WASHINGTON — With the median length of unemployment reaching 10 months and more than four job seekers for every opening, Congress must find ways to continue unemployment compensation to protect jobless workers and their families, said the chairman of the U.S. bishops’ Committee on Domestic Justice and Human Development.
“For millions of American workers and their families, economic hardship continues and grows,” said Bishop Stephen E. Blaire of Stockton, Calif., in a Dec. 12 letter to House members.
“The U.S. Catholic bishops have long advocated that the most effective way to build a just economy is the availability of decent work at decent wages,” he added. “When the economy fails to generate sufficient jobs, there is a moral obligation to help protect the life and dignity of unemployed workers and their families.”

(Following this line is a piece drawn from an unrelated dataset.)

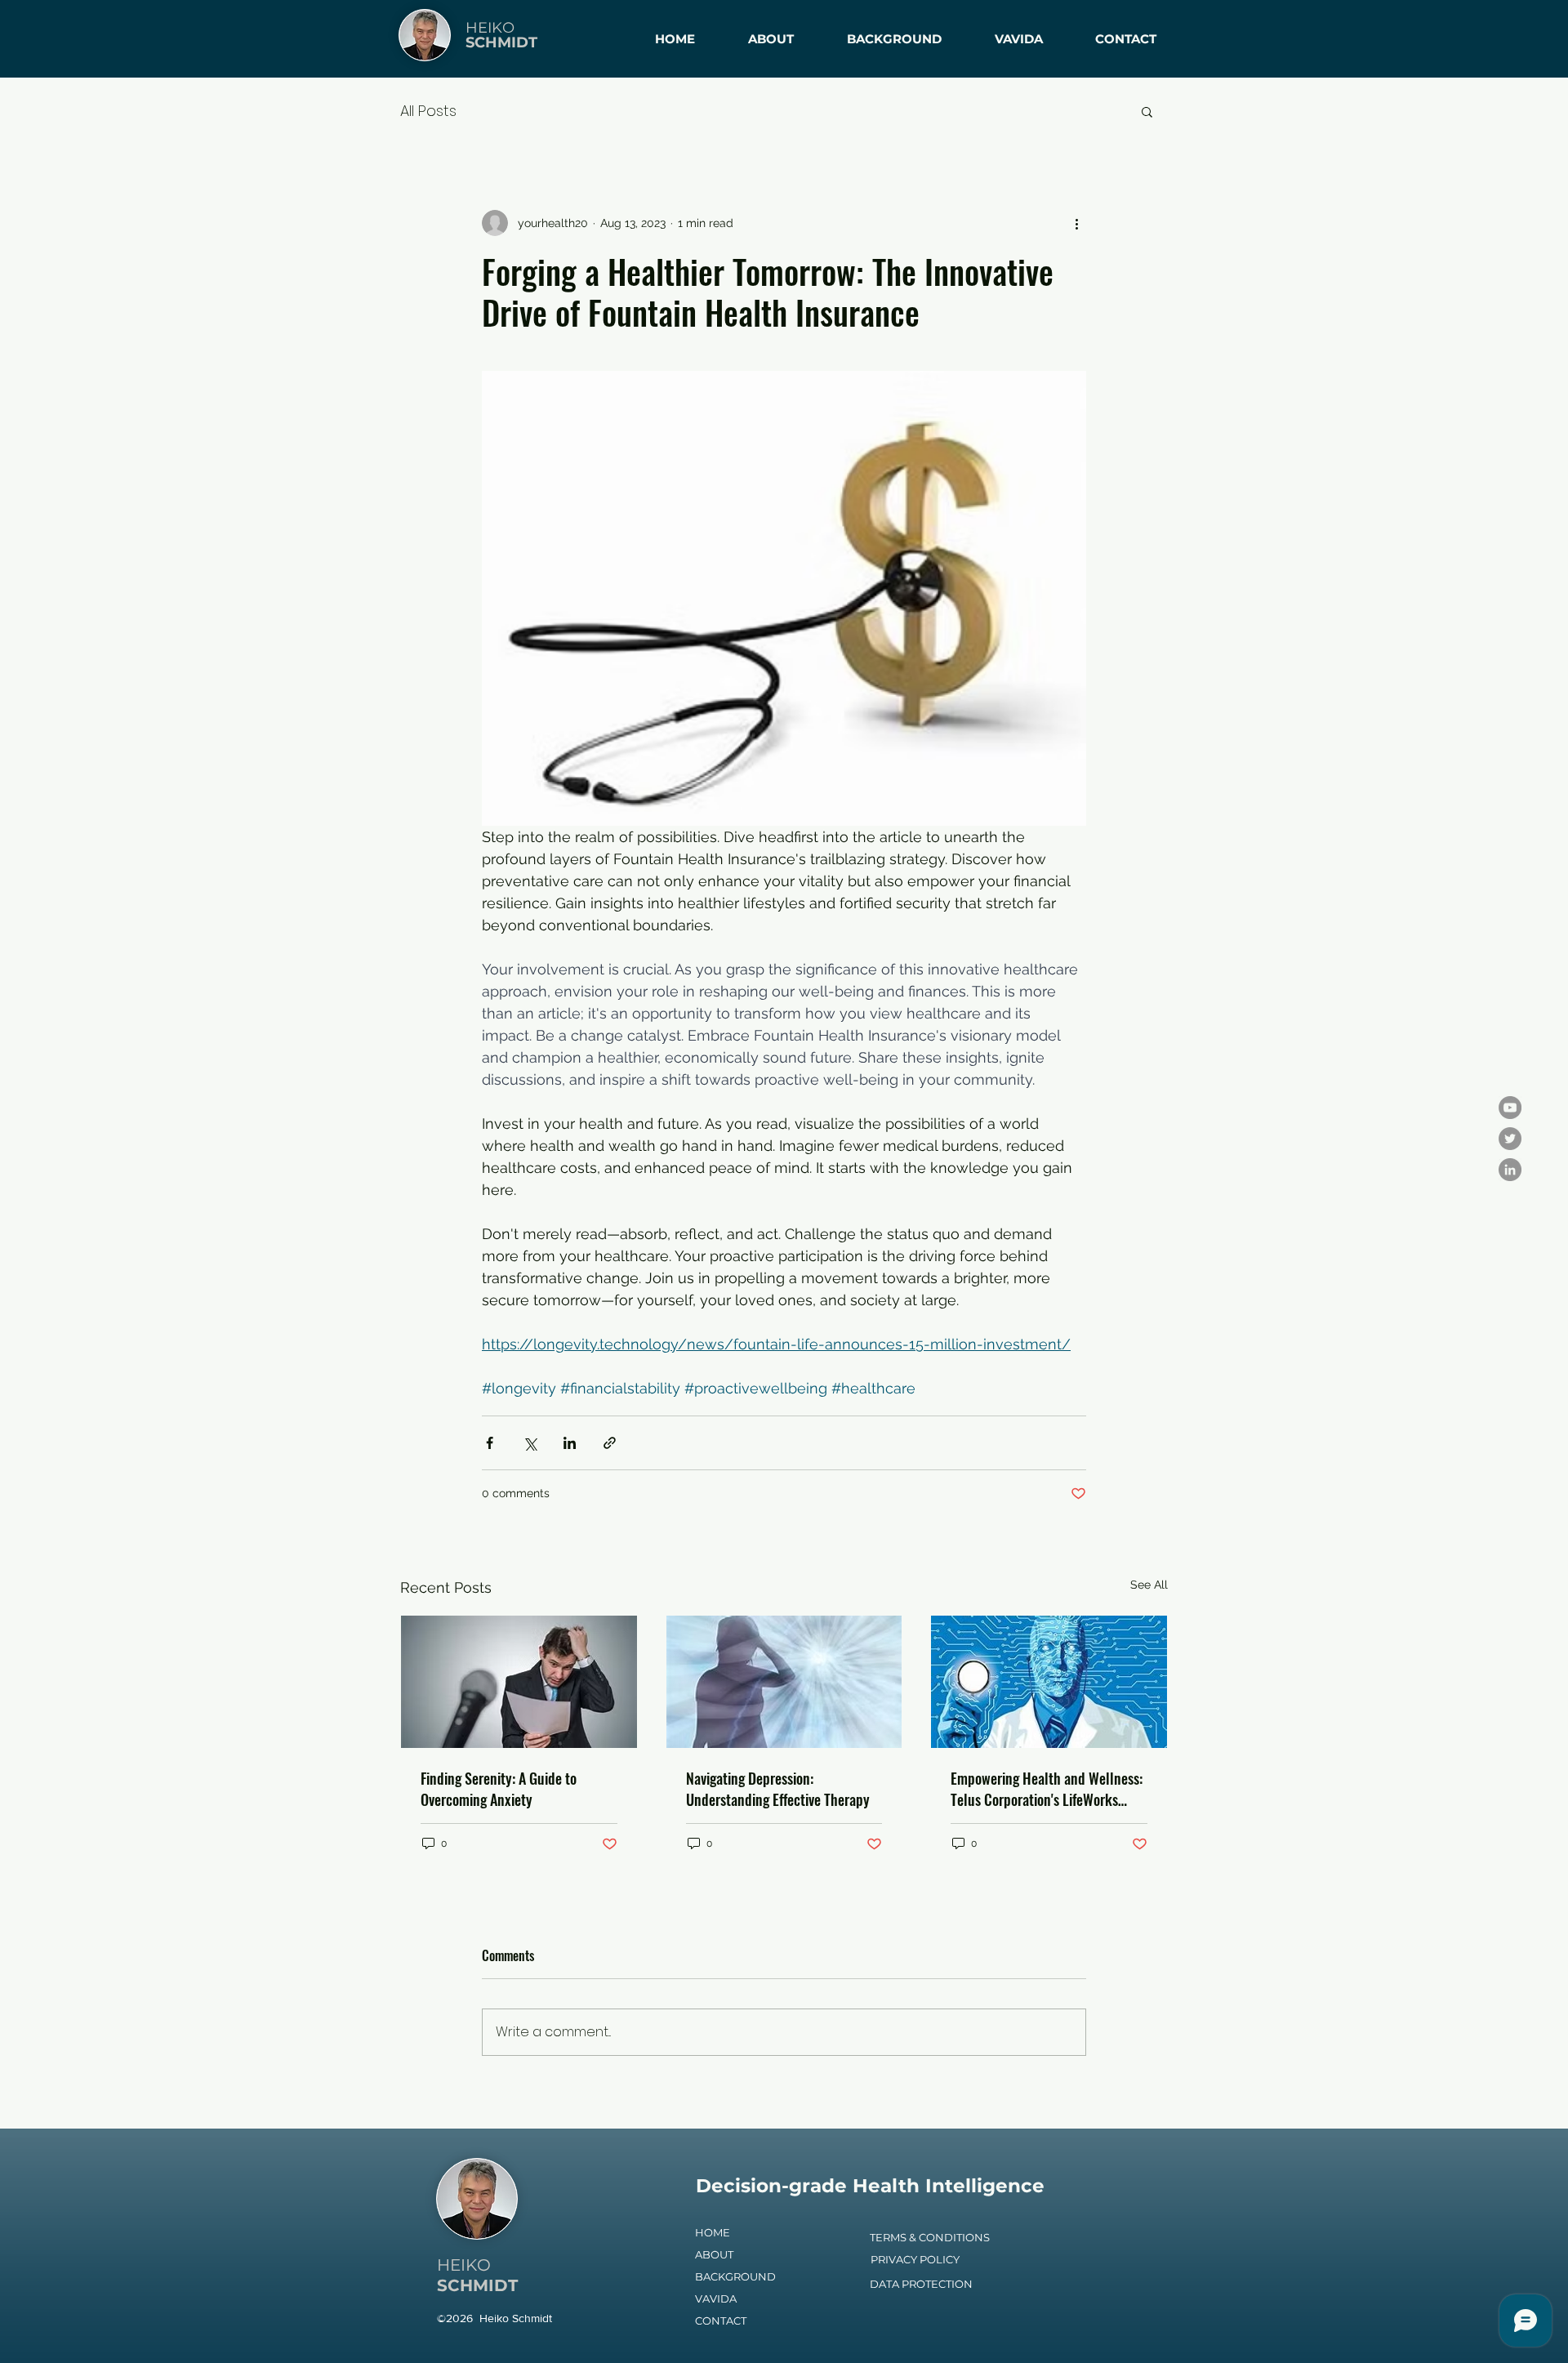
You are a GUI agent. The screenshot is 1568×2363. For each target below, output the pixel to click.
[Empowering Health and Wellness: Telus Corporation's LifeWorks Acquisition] (1049, 1682)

The House was to vote as early as Dec. 13 on a Republican-backed proposal to restore the federal extended unemployment benefits program. Unless the program is extended, millions will lose their unemployment benefits beginning Jan. 1.
Bishop Blaire urged the House members to “consider the moral and human consequences of your decisions on the most vulnerable among us, especially unemployed workers and their families.”

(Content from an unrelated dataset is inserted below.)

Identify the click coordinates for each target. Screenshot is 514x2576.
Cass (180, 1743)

On the same day as the letter, the U.S. bishops’ Department of Justice, Peace and Human Development announced a relaunch of its poverty awareness campaign, Poverty USA, with a revamped website at www.usccb.org/about/catholic-campaign-for-human-development/povertyusa/ and a new Facebook presence at www. facebook.com/povertyusa.
With 15 percent of all Americans — including one in four children — living in poverty, the campaign will promote awareness about domestic poverty and provide resources including an interactive poverty tour and a monthlong Facebook event.
Daily activities on Facebook beginning Jan. 1 will be aimed at building greater understanding about poverty in the United States. The content is recommended for use by diocesan social action directors, Catholic Campaign for Human Development directors and program coordinators, parish social ministry leaders, teachers and others.
Bishop Jaime Soto of Sacramento, Calif., chairman of the bishops’ CCHD subcommittee, said the Catholic culture of life “begins with a love that binds us to the hopes and joys, the struggles and the sorrows of people, especially those who are poor or (in) any way afflicted.”
“We march with immigrant families toward a society made stronger and safer by their inclusion,” he added. “We embrace the mother and her unborn child, giving to both of them hope and opportunity. We measure our own health by the quality of care we give to those most vulnerable. We labor with those whose work is burdensome.”